I’ve just seen the first draft layout for the condor story, and I’m thrilled. The art director “got” what I was trying to do.
This is one thing I love about writing for magazines: collaborating with graphic designers. You may think when it comes to magazine stories, all the artistic decisions are reserved for the writer and his or her muse. Not so. Final text is final text, but there are many more artistic decisions to be made before the finished project is revealed.
Until a graphic designer gets involved, text is just text, black lines on white paper, a sea of ink … boring.
Once the editor approves your text and sends it to design, the magazine’s art director or graphic designer reads the story and develops a vision for presenting it. The goal is to use visual cues to reinforce key themes, bringing out the central point in a whole different language, one of form and color.
With that vision in mind, the art director looks for images or illustrations. If you supplied photos with your words, you may think they go together like peanut butter and jelly. But magazines don’t necessarily publish an author’s photos with the text. The art director may choose honey, or chocolate chips, or even bananas instead.

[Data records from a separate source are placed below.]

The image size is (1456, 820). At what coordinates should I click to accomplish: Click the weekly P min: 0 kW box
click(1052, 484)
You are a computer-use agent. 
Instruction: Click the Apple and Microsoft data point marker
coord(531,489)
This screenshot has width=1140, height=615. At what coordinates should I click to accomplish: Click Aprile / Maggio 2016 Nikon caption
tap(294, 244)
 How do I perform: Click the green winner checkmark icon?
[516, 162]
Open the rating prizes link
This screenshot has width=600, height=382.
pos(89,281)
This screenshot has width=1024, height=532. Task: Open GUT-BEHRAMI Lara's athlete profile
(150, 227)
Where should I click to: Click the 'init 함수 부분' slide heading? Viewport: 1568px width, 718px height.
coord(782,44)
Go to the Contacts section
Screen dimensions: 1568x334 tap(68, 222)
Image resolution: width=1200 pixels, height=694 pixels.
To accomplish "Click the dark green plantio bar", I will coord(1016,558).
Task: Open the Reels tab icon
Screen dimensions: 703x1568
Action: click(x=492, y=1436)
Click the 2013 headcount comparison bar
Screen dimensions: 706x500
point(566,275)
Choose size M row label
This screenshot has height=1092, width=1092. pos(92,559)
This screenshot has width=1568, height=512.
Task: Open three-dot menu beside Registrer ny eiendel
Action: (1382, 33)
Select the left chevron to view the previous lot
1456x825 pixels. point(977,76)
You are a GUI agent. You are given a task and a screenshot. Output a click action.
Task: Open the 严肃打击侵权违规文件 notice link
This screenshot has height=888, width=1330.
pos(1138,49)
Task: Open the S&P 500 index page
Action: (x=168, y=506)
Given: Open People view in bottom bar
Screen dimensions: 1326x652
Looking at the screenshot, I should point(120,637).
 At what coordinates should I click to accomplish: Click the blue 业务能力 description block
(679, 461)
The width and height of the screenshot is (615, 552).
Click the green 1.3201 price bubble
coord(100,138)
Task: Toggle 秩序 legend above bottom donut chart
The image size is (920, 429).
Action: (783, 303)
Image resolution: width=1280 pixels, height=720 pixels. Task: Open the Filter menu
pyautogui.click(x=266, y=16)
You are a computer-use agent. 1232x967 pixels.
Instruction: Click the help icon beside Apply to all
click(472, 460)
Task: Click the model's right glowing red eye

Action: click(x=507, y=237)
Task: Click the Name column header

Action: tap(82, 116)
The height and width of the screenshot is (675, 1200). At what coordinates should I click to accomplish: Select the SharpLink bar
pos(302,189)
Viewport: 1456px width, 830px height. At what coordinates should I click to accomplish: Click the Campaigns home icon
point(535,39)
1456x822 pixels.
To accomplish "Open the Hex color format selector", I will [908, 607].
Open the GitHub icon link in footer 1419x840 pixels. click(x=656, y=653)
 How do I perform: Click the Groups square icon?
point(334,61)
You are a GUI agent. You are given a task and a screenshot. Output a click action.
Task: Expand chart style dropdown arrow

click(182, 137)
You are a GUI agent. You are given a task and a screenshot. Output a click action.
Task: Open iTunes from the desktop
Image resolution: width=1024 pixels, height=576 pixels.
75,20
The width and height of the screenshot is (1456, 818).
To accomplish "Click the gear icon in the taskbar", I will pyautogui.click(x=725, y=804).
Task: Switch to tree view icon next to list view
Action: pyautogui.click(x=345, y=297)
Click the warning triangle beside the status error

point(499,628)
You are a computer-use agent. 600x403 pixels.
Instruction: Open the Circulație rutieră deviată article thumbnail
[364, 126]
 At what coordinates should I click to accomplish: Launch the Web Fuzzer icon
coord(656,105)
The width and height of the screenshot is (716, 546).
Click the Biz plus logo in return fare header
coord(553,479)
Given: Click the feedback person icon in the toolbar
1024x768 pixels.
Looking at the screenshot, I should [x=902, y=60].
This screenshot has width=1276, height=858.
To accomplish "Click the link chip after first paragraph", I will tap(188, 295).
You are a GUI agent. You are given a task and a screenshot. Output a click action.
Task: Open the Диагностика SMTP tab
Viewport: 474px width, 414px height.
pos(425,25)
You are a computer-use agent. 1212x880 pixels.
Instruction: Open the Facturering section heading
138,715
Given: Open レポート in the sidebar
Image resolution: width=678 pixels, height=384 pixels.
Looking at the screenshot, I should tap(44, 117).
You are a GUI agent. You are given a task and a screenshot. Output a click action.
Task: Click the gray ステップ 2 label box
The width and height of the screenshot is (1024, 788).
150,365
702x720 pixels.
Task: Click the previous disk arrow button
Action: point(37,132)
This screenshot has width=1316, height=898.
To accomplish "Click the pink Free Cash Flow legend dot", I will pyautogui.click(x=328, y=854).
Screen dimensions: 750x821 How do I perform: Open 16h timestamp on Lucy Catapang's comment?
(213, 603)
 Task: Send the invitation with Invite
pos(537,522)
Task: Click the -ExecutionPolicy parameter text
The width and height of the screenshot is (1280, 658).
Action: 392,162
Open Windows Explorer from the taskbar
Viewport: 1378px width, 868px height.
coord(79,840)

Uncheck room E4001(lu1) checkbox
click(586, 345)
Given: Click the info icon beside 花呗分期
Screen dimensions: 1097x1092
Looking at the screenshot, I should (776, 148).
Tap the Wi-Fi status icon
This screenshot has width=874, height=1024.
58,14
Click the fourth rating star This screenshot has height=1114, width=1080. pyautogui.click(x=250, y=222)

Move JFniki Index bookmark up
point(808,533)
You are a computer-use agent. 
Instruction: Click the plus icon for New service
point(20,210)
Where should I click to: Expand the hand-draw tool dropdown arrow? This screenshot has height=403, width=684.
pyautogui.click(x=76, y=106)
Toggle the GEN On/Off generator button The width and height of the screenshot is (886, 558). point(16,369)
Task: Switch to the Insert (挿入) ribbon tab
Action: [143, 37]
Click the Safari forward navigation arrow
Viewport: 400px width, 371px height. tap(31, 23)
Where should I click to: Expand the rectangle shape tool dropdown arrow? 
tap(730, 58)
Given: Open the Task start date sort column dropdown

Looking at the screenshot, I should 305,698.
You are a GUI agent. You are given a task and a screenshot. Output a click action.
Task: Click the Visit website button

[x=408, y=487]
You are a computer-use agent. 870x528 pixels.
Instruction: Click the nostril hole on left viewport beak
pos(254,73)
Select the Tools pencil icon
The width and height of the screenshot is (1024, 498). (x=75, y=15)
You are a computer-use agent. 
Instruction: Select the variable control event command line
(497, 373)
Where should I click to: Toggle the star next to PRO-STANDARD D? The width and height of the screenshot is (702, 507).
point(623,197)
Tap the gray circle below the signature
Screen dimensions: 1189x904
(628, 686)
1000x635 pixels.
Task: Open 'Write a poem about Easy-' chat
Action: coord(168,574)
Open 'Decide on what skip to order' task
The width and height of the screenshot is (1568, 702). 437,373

And this is a good thing … not every brilliant writer is also a brilliant photographer, after all. It’s thrilling when the art director or photo editor pairs your text with someone else’s fine art.
Once the story goes to design, you may or may not get to see layout proofs. When you do, the request is usually for cutlines (photo captions). You may be asked for feedback on photo choice or, more rarely, overall design theme. Don’t try to re-edit your text at this point—you’re sure to earn an editorial growl. Layout is not the time to fuss with text.
My advice is, sit back and let this process happen. Collaborating with another artist is fun!